Страх голода зародился еще в годы Первой мировой войны, а к 1919-му он стал реальностью во всех южных регионах России. В декабре 1919 года приятель Готье писал ему из Саратова, пересказывая местные слухи о “двух достоверных случаях того, как едят людей” и историю о том, как “ассистенты университетских лабораторий едят собак и кошек”[521]. В дальнейшем продовольственный кризис только усилился. После неурожая 1920-го пришла небывало засушливая весна 1921 года[522]. Летом крестьяне начали болеть, а затем и умирать. Это был первый великий голод советской эпохи. Даже Гражданская война не подготовила свидетелей этого голода к тому, что им предстояло увидеть. Сорокин, проехавший по охваченным голодом областям, позднее признавался: “Моя нервная система, привыкшая ко многим ужасам за годы революции, не выдержала зрелища настоящего голода, испытываемого миллионами людей в моей разоренной стране”[523]. Американец Гарольд Фишер, сотрудник благотворительной организации, оказывавшей помощь пострадавшим, писал: “Россия получила шок от голода, [уже] будучи сломленной не только физически, но и духовно. Недоверие к правительству и должностным лицам, действующим от его имени, подозрительность и ненависть к соседям сделали крестьян растерянными и беспомощными, подорвали в них способность противостоять тому потрясению, которому они подвергались и прежде из-за неблагоприятных погодных условий. Когда летом 1921 года знаки приближающегося большого голода уже невозможно было спутать ни с чем, крестьян охватила паника. Одни в ужасе бежали из деревень, другие же флегматично остались ожидать смерти”[524].
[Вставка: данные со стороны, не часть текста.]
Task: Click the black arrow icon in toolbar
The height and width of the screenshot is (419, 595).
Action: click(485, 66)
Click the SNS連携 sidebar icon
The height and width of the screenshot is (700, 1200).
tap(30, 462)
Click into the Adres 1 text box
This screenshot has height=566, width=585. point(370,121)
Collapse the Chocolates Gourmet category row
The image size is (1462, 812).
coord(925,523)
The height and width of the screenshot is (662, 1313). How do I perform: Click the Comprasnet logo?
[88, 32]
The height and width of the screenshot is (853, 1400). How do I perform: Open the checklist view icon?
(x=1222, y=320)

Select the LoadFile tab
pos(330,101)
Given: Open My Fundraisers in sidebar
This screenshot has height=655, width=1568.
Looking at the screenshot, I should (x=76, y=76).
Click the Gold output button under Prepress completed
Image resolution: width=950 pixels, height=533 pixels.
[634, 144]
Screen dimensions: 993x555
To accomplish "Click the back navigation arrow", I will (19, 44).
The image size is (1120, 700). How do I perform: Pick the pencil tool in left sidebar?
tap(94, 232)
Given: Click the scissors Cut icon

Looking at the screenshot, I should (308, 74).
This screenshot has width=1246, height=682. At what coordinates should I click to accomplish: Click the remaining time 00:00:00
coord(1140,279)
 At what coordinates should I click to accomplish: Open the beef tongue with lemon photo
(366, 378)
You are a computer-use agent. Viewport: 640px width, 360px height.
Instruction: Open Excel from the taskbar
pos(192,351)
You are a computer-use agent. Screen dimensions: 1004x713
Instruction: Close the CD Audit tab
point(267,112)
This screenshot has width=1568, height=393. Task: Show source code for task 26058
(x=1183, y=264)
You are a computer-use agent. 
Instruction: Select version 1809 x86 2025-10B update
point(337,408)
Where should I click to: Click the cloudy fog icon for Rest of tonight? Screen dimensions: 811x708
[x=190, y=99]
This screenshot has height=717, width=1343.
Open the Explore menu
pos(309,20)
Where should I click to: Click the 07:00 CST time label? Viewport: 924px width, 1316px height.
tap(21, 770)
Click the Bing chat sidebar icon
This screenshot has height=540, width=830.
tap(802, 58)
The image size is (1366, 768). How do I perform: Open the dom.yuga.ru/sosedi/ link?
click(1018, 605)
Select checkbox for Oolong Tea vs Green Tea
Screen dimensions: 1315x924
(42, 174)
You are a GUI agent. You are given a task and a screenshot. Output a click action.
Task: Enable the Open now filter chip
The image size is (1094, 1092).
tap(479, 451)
В тот раз советское правительство допустило в зону бедствия зарубежных спасателей, среди которых следует особо отметить Американскую администрацию помощи. Идея встретила неоднозначную реакцию со стороны советского руководства. Будущий президент США Герберт Гувер с 1919 года настаивал на необходимости организации кампании по сбору продовольствия для Советского Союза, обратив внимание союзников на эту проблему в ходе Версальской мирной конференции, однако вплоть до 1921 года советское правительство не давало поездам с продовольствием пересекать границу охваченного голодом региона[525]. Сваливали все на бюрократическую волокиту и проблемы с перевозками, однако американцы хорошо знали, что в основе нежелания Советов пропустить американский транспорт с продовольствием в Поволжье лежала шпиономания и первобытная, нутряная подозрительность по отношению к иностранцам. Как бы то ни было, голодающим “повезло”: к 1922 году Американская администрация помощи ежедневно кормила более восьми миллионов человек[526]. Десятилетие спустя никакой помощи голодающим организовано не было, потому что, согласно официальным заявлениям властей, никаких голодающих, нуждавшихся в этой помощи, не было и в помине.